Rewrite all the entries below, swapping "Where should I click to" for "Where do I click to" and changing nothing else.

### Data shown ###

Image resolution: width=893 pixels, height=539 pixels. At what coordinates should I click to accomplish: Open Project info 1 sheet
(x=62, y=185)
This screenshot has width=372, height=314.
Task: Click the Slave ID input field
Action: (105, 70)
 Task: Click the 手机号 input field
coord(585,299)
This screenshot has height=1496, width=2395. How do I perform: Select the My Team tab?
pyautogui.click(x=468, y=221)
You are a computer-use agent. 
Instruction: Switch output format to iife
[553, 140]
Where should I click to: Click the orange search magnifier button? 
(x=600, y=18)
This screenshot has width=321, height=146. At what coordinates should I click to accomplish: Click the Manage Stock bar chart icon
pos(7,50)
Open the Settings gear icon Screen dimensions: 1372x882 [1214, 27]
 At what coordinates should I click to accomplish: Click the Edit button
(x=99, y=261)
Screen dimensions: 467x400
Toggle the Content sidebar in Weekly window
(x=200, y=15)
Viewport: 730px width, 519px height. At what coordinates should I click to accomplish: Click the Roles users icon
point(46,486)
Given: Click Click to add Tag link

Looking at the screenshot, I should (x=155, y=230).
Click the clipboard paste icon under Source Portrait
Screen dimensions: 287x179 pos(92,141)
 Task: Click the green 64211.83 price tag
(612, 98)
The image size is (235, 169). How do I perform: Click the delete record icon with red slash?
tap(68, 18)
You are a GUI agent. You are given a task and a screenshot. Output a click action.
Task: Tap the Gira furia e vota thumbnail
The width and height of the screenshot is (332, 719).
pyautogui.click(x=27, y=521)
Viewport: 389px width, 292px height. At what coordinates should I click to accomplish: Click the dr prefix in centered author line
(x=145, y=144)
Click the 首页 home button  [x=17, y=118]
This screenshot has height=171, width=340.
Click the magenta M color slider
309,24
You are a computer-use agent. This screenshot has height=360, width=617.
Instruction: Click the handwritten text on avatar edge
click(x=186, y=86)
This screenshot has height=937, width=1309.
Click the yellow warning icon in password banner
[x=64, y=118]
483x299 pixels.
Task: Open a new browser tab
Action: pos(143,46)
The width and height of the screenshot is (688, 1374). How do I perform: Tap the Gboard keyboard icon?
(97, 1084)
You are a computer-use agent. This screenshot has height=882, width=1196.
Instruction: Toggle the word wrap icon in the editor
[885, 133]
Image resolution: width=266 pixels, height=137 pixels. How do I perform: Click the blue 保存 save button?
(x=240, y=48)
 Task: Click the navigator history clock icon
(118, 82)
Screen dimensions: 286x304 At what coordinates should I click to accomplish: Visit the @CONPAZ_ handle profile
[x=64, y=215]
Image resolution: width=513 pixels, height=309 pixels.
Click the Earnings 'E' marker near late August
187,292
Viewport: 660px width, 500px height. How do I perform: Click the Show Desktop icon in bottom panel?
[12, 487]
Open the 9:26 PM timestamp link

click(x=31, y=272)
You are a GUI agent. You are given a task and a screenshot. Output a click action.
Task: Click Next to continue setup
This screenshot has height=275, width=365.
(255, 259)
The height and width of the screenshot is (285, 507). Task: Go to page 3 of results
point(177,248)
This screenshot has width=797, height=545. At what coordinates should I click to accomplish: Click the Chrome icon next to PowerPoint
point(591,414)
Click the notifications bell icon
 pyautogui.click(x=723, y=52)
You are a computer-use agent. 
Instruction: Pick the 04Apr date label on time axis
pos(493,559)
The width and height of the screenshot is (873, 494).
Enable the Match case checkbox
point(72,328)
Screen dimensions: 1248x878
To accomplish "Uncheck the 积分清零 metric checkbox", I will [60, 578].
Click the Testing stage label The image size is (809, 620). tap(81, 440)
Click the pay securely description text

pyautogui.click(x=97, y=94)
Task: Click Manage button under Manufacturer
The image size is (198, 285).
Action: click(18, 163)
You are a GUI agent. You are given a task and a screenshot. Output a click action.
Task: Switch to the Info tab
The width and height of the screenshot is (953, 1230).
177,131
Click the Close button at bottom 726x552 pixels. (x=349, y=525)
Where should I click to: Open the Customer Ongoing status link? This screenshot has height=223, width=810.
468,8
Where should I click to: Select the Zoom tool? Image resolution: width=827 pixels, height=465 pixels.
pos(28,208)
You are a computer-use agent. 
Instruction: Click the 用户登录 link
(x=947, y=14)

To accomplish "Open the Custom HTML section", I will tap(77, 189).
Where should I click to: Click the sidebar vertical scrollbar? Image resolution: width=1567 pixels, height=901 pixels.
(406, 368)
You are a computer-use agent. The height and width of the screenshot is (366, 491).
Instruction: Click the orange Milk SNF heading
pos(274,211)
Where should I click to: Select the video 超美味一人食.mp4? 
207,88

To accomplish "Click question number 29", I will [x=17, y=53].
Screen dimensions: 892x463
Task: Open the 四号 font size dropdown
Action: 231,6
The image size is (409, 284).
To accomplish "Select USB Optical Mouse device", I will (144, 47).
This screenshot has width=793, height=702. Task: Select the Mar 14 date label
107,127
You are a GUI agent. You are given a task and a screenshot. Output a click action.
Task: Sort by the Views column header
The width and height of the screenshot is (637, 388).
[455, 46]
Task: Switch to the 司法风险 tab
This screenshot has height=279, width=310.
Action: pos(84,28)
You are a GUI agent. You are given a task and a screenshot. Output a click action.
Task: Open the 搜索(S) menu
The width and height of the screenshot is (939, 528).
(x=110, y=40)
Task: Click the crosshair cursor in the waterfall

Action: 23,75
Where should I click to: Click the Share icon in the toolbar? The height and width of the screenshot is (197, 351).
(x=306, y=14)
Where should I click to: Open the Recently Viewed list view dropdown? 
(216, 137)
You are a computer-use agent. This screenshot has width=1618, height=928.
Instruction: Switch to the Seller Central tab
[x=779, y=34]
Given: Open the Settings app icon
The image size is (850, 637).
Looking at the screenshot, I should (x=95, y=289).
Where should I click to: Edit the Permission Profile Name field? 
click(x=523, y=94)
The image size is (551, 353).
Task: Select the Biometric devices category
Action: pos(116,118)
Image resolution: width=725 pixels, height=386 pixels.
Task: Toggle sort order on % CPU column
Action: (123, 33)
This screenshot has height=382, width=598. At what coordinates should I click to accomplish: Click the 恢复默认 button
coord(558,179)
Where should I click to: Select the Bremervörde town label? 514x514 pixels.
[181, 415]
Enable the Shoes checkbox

###

## Task response
Image resolution: width=893 pixels, height=539 pixels. At what coordinates should I click to accomplish: Open Project info 1 sheet
(x=62, y=185)
This screenshot has width=372, height=314.
Task: Click the Slave ID input field
Action: (105, 70)
 Task: Click the 手机号 input field
coord(585,299)
This screenshot has height=1496, width=2395. How do I perform: Select the My Team tab?
pyautogui.click(x=468, y=221)
You are a computer-use agent. 
Instruction: Switch output format to iife
[553, 140]
Where do I click to: Click the orange search magnifier button? 
(x=600, y=18)
This screenshot has width=321, height=146. At what coordinates should I click to accomplish: Click the Manage Stock bar chart icon
pos(7,50)
Open the Settings gear icon Screen dimensions: 1372x882 [1214, 27]
 At what coordinates should I click to accomplish: Click the Edit button
(x=99, y=261)
Screen dimensions: 467x400
Toggle the Content sidebar in Weekly window
(x=200, y=15)
Viewport: 730px width, 519px height. At what coordinates should I click to accomplish: Click the Roles users icon
point(46,486)
Given: Click Click to add Tag link

Looking at the screenshot, I should (x=155, y=230).
Click the clipboard paste icon under Source Portrait
Screen dimensions: 287x179 pos(92,141)
 Task: Click the green 64211.83 price tag
(612, 98)
The image size is (235, 169). How do I perform: Click the delete record icon with red slash?
tap(68, 18)
You are a GUI agent. You are given a task and a screenshot. Output a click action.
Task: Tap the Gira furia e vota thumbnail
The width and height of the screenshot is (332, 719).
pyautogui.click(x=27, y=521)
Viewport: 389px width, 292px height. At what coordinates should I click to accomplish: Click the dr prefix in centered author line
(x=145, y=144)
Click the 首页 home button  [x=17, y=118]
This screenshot has height=171, width=340.
Click the magenta M color slider
309,24
You are a computer-use agent. This screenshot has height=360, width=617.
Instruction: Click the handwritten text on avatar edge
click(x=186, y=86)
This screenshot has height=937, width=1309.
Click the yellow warning icon in password banner
[x=64, y=118]
483x299 pixels.
Task: Open a new browser tab
Action: pos(143,46)
The width and height of the screenshot is (688, 1374). How do I perform: Tap the Gboard keyboard icon?
(97, 1084)
You are a computer-use agent. This screenshot has height=882, width=1196.
Instruction: Toggle the word wrap icon in the editor
[885, 133]
Image resolution: width=266 pixels, height=137 pixels. How do I perform: Click the blue 保存 save button?
(x=240, y=48)
 Task: Click the navigator history clock icon
(118, 82)
Screen dimensions: 286x304 At what coordinates should I click to accomplish: Visit the @CONPAZ_ handle profile
[x=64, y=215]
Image resolution: width=513 pixels, height=309 pixels.
Click the Earnings 'E' marker near late August
187,292
Viewport: 660px width, 500px height. How do I perform: Click the Show Desktop icon in bottom panel?
[12, 487]
Open the 9:26 PM timestamp link

click(x=31, y=272)
You are a GUI agent. You are given a task and a screenshot. Output a click action.
Task: Click Next to continue setup
This screenshot has height=275, width=365.
(255, 259)
The height and width of the screenshot is (285, 507). Task: Go to page 3 of results
point(177,248)
This screenshot has width=797, height=545. At what coordinates should I click to accomplish: Click the Chrome icon next to PowerPoint
point(591,414)
Click the notifications bell icon
 pyautogui.click(x=723, y=52)
You are a computer-use agent. 
Instruction: Pick the 04Apr date label on time axis
pos(493,559)
The width and height of the screenshot is (873, 494).
Enable the Match case checkbox
point(72,328)
Screen dimensions: 1248x878
To accomplish "Uncheck the 积分清零 metric checkbox", I will [60, 578].
Click the Testing stage label The image size is (809, 620). tap(81, 440)
Click the pay securely description text

pyautogui.click(x=97, y=94)
Task: Click Manage button under Manufacturer
The image size is (198, 285).
Action: click(18, 163)
You are a GUI agent. You are given a task and a screenshot. Output a click action.
Task: Switch to the Info tab
The width and height of the screenshot is (953, 1230).
177,131
Click the Close button at bottom 726x552 pixels. (x=349, y=525)
Where do I click to: Open the Customer Ongoing status link? This screenshot has height=223, width=810.
468,8
Where do I click to: Select the Zoom tool? Image resolution: width=827 pixels, height=465 pixels.
pos(28,208)
You are a computer-use agent. 
Instruction: Click the 用户登录 link
(x=947, y=14)

To accomplish "Open the Custom HTML section", I will tap(77, 189).
Where do I click to: Click the sidebar vertical scrollbar? Image resolution: width=1567 pixels, height=901 pixels.
(406, 368)
You are a computer-use agent. The height and width of the screenshot is (366, 491).
Instruction: Click the orange Milk SNF heading
pos(274,211)
Where do I click to: Select the video 超美味一人食.mp4? 
207,88

To accomplish "Click question number 29", I will [x=17, y=53].
Screen dimensions: 892x463
Task: Open the 四号 font size dropdown
Action: 231,6
The image size is (409, 284).
To accomplish "Select USB Optical Mouse device", I will (144, 47).
This screenshot has width=793, height=702. Task: Select the Mar 14 date label
107,127
You are a GUI agent. You are given a task and a screenshot. Output a click action.
Task: Sort by the Views column header
The width and height of the screenshot is (637, 388).
[455, 46]
Task: Switch to the 司法风险 tab
This screenshot has height=279, width=310.
Action: pos(84,28)
You are a GUI agent. You are given a task and a screenshot. Output a click action.
Task: Open the 搜索(S) menu
The width and height of the screenshot is (939, 528).
(x=110, y=40)
Task: Click the crosshair cursor in the waterfall

Action: 23,75
Where do I click to: Click the Share icon in the toolbar? The height and width of the screenshot is (197, 351).
(x=306, y=14)
Where do I click to: Open the Recently Viewed list view dropdown? 
(216, 137)
You are a computer-use agent. This screenshot has width=1618, height=928.
Instruction: Switch to the Seller Central tab
[x=779, y=34]
Given: Open the Settings app icon
The image size is (850, 637).
Looking at the screenshot, I should (x=95, y=289).
Where do I click to: Edit the Permission Profile Name field? 
click(x=523, y=94)
The image size is (551, 353).
Task: Select the Biometric devices category
Action: pos(116,118)
Image resolution: width=725 pixels, height=386 pixels.
Task: Toggle sort order on % CPU column
Action: (123, 33)
This screenshot has height=382, width=598. At what coordinates should I click to accomplish: Click the 恢复默认 button
coord(558,179)
Where do I click to: Select the Bremervörde town label? 514x514 pixels.
[181, 415]
Enable the Shoes checkbox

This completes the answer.